***** Data
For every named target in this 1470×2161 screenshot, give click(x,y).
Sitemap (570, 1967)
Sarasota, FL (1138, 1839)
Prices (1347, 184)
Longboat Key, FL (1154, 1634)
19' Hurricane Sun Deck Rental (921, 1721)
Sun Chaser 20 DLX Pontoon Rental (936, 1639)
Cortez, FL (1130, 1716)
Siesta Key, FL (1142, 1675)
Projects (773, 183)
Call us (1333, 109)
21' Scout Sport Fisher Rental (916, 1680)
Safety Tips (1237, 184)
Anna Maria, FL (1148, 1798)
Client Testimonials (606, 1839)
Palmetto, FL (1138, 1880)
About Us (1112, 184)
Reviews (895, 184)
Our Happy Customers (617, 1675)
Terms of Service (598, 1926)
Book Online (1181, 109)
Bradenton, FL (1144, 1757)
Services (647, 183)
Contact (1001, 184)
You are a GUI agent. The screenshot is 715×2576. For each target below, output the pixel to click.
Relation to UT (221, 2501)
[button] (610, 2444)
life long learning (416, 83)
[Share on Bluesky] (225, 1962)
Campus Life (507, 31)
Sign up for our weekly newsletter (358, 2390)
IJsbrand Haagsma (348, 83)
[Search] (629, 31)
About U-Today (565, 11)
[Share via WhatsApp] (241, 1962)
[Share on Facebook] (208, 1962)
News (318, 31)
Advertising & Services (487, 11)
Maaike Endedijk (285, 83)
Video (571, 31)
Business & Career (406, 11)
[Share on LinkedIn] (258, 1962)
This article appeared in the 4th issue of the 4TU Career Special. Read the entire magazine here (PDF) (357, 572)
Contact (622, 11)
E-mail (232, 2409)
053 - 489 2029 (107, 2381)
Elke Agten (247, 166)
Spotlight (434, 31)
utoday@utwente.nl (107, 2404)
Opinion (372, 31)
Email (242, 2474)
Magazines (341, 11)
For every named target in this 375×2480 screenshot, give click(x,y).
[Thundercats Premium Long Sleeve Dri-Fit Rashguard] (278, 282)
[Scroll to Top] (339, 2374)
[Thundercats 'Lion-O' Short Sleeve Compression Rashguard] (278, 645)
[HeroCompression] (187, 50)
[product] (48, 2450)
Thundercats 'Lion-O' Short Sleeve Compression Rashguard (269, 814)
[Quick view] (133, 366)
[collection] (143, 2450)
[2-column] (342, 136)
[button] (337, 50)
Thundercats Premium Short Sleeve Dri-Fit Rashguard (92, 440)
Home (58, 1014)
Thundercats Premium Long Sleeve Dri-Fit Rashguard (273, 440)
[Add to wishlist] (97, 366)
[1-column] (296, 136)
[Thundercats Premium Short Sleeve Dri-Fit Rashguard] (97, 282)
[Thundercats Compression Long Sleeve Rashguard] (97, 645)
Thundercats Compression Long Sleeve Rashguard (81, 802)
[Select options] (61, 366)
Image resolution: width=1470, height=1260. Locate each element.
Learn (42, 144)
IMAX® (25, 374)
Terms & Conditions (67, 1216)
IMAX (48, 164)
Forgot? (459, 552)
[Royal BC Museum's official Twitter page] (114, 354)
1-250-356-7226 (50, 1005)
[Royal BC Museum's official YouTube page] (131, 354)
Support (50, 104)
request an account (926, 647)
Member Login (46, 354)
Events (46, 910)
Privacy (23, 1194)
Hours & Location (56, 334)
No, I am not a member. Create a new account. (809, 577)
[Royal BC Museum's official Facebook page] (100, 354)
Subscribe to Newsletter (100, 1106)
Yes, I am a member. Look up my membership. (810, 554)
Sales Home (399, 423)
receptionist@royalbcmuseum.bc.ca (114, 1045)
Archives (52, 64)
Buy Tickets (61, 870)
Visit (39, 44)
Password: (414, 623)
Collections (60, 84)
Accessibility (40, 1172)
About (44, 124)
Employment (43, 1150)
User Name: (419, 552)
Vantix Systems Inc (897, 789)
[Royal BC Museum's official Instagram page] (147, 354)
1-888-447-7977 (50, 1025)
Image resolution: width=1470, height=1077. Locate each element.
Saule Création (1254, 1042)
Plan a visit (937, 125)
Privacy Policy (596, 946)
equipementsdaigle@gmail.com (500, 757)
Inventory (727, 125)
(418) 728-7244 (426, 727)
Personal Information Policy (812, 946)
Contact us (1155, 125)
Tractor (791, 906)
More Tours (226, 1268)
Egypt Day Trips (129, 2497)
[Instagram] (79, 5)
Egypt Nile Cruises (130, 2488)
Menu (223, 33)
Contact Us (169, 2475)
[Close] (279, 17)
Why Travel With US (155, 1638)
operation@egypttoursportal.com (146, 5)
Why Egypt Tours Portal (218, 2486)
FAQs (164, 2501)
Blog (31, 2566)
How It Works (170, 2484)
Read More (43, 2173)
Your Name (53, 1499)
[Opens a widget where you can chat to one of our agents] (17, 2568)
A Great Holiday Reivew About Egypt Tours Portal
**********
> What you are asked to do:
From the records above, transcribe exactly the run of lines that opens with the line holding "[2-column] (342, 136)" and closes with the line holding "1-250-356-7226 (50, 1005)", both included.

> Response for this exercise:
[2-column] (342, 136)
[button] (337, 50)
Thundercats Premium Short Sleeve Dri-Fit Rashguard (92, 440)
Home (58, 1014)
Thundercats Premium Long Sleeve Dri-Fit Rashguard (273, 440)
[Add to wishlist] (97, 366)
[1-column] (296, 136)
[Thundercats Premium Short Sleeve Dri-Fit Rashguard] (97, 282)
[Thundercats Compression Long Sleeve Rashguard] (97, 645)
Thundercats Compression Long Sleeve Rashguard (81, 802)
[Select options] (61, 366)
Image resolution: width=1470, height=1260. Locate each element.
Learn (42, 144)
IMAX® (25, 374)
Terms & Conditions (67, 1216)
IMAX (48, 164)
Forgot? (459, 552)
[Royal BC Museum's official Twitter page] (114, 354)
1-250-356-7226 (50, 1005)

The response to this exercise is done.